=== What the task asks ===
Answer these from the account of the medical diet:
(a) How far did the writer's cholesterol rise, and over what time?
(b) For about how long was the writer on the diet?
(c) Where did the writer's sister come to visit?

=== Source text ===

+ + + + + + +

It's too complicated to really discuss here, but concurrent with my other issues, I was put on a different medication regime when I switched HIV docs, and within three weeks my cholesterol had gone from 150 to 525 and my triglycerides were at foie gras levels. I was told that this medication was my last best option and that I should consult the nutritionist on staff for a special diet. I now call this my "medically-supervised wasting", and went from ~180 to ~140 in about four months.
This panicked everyone around me, but I trusted my doctor, and eventually my blood lipids were under control, but it took years: I was on that fucking diet for almost five years. I was give a strict list of what was OK and learned how to learn what was not. It was a very strict no-fat, no-cholesterol never-no-kidding diet: no beef, no pork, no sweets, very little bread, no dairy (unless fat-free). For a gourmand like myself to be denied such total pleasure was terrible.
My sister and my then-partner got on so poorly that I was obliged to only see here rarely, which really hurt because she'd always been my best support, and as my relationship grew increasingly destabilized, I felt increasingly isolated. When she came to CT for a visit after about two years of not having seen me since the diet, she shook and blinked back tears out in the driveway.

+ + + + + + +

Data excerpts:
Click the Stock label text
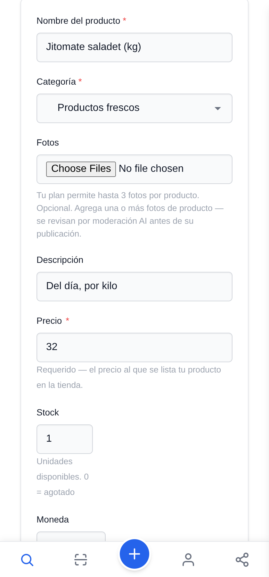This screenshot has width=269, height=577. (x=48, y=413)
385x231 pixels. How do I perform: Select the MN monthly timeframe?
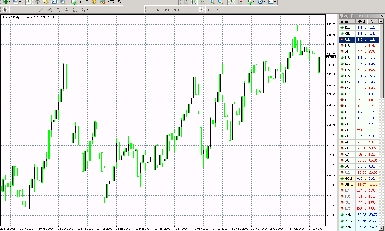coord(218,10)
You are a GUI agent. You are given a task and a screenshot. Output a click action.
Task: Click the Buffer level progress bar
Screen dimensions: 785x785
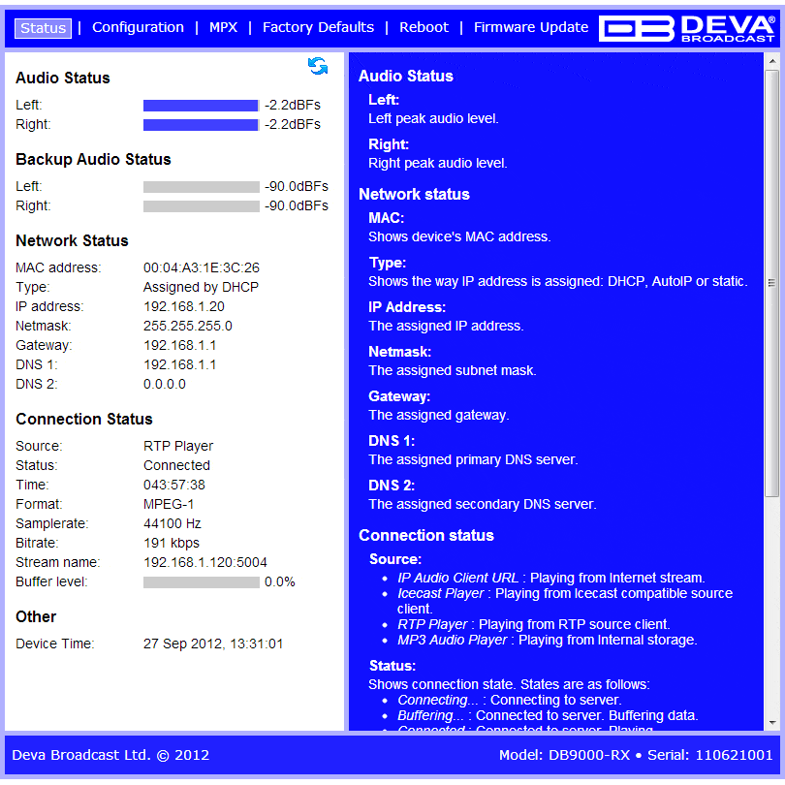(x=201, y=582)
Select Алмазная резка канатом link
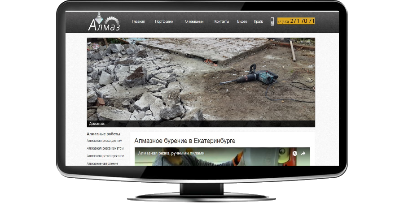 105,148
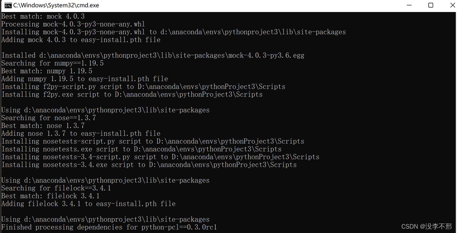This screenshot has height=233, width=457.
Task: Click 'Processing mock-4.0.3-py3-none-any.whl' line
Action: click(73, 24)
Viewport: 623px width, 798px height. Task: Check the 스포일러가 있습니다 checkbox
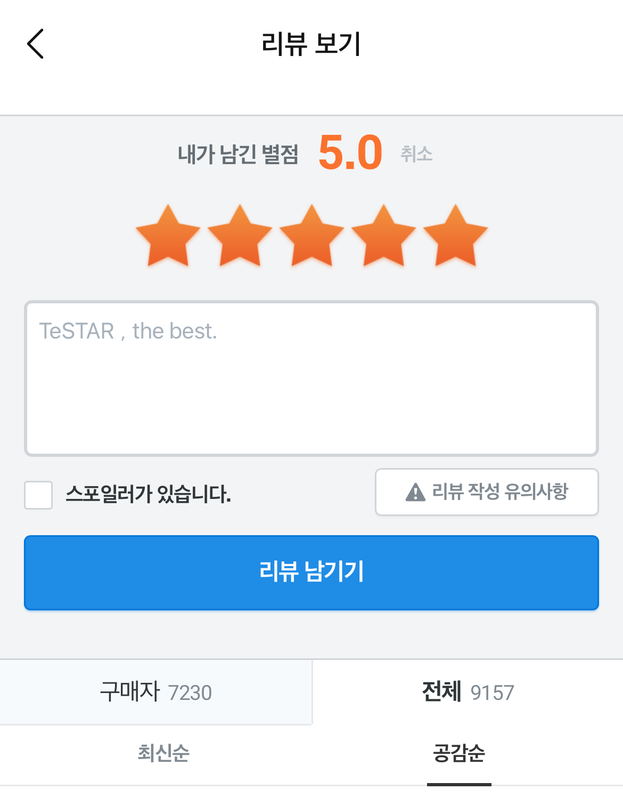click(x=38, y=495)
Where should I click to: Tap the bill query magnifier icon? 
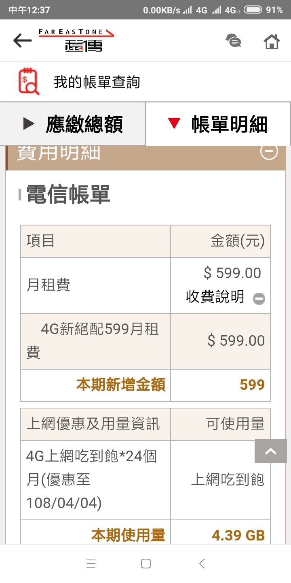pos(29,81)
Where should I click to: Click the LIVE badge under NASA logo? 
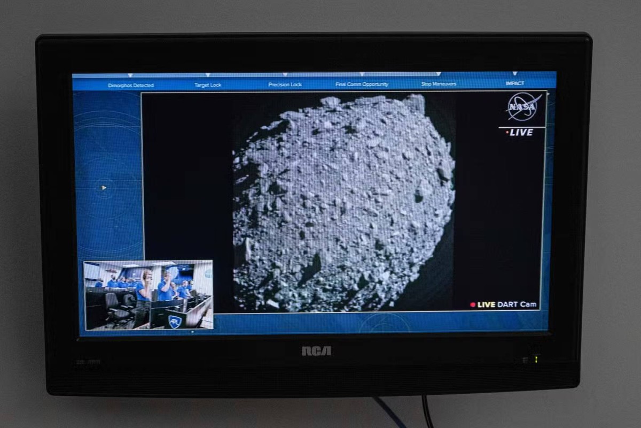[x=521, y=133]
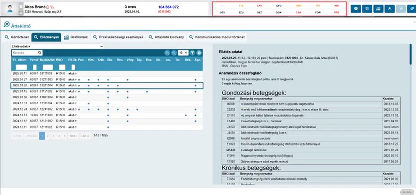Click the heart icon button in top toolbar
The image size is (416, 195).
(x=356, y=9)
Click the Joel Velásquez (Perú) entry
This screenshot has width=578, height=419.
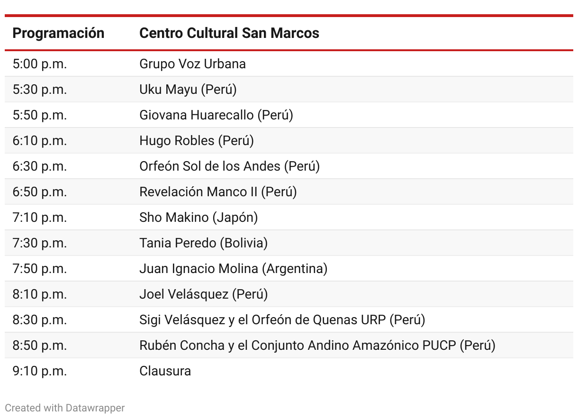pyautogui.click(x=204, y=294)
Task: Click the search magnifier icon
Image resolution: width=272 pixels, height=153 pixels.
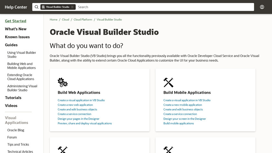Action: point(37,7)
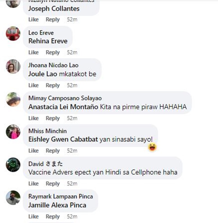Like Mimay Camposano Solayao's comment
Viewport: 218px width, 223px height.
click(33, 118)
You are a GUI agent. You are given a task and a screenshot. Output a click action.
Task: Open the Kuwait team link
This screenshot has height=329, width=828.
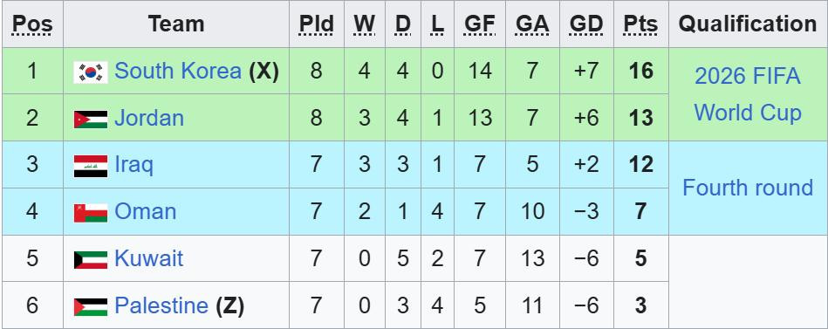click(x=149, y=258)
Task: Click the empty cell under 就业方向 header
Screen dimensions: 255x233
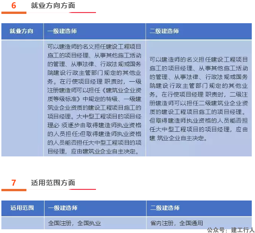Action: pos(22,98)
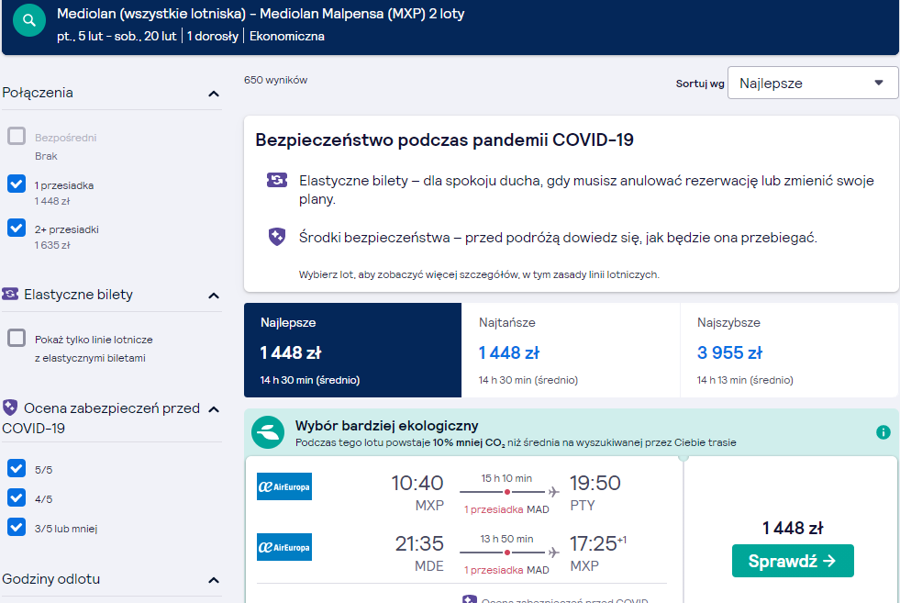
Task: Uncheck the 5/5 COVID rating checkbox
Action: pyautogui.click(x=17, y=468)
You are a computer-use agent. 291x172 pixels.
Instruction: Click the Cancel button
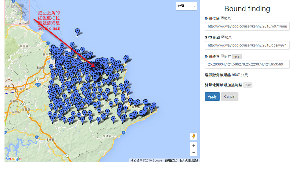click(x=229, y=97)
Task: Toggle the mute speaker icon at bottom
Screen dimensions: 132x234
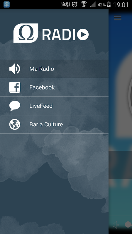Action: (x=116, y=225)
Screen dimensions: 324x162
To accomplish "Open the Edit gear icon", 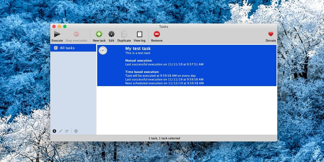I will pos(112,34).
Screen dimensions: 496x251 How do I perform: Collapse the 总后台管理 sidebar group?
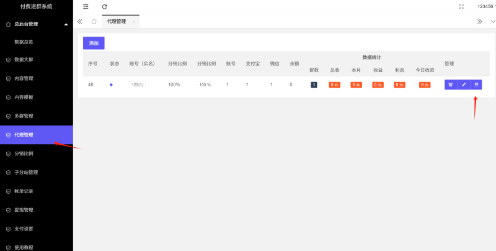click(x=66, y=24)

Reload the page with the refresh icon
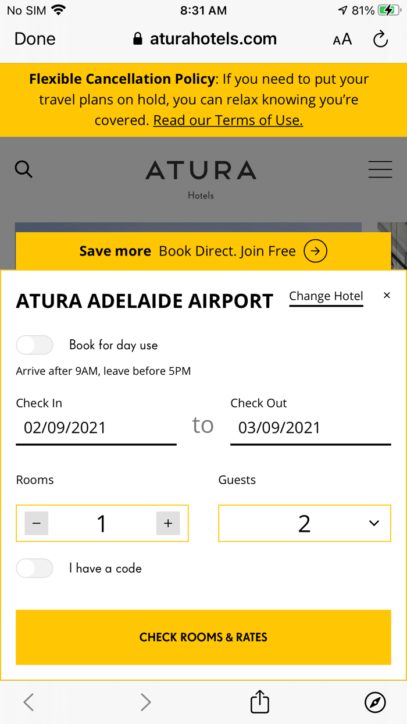381,39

+ + + + + + +

=== Answer to the exercise ===
(a) From 150 to 525, within three weeks.
(b) Almost five years.
(c) CT.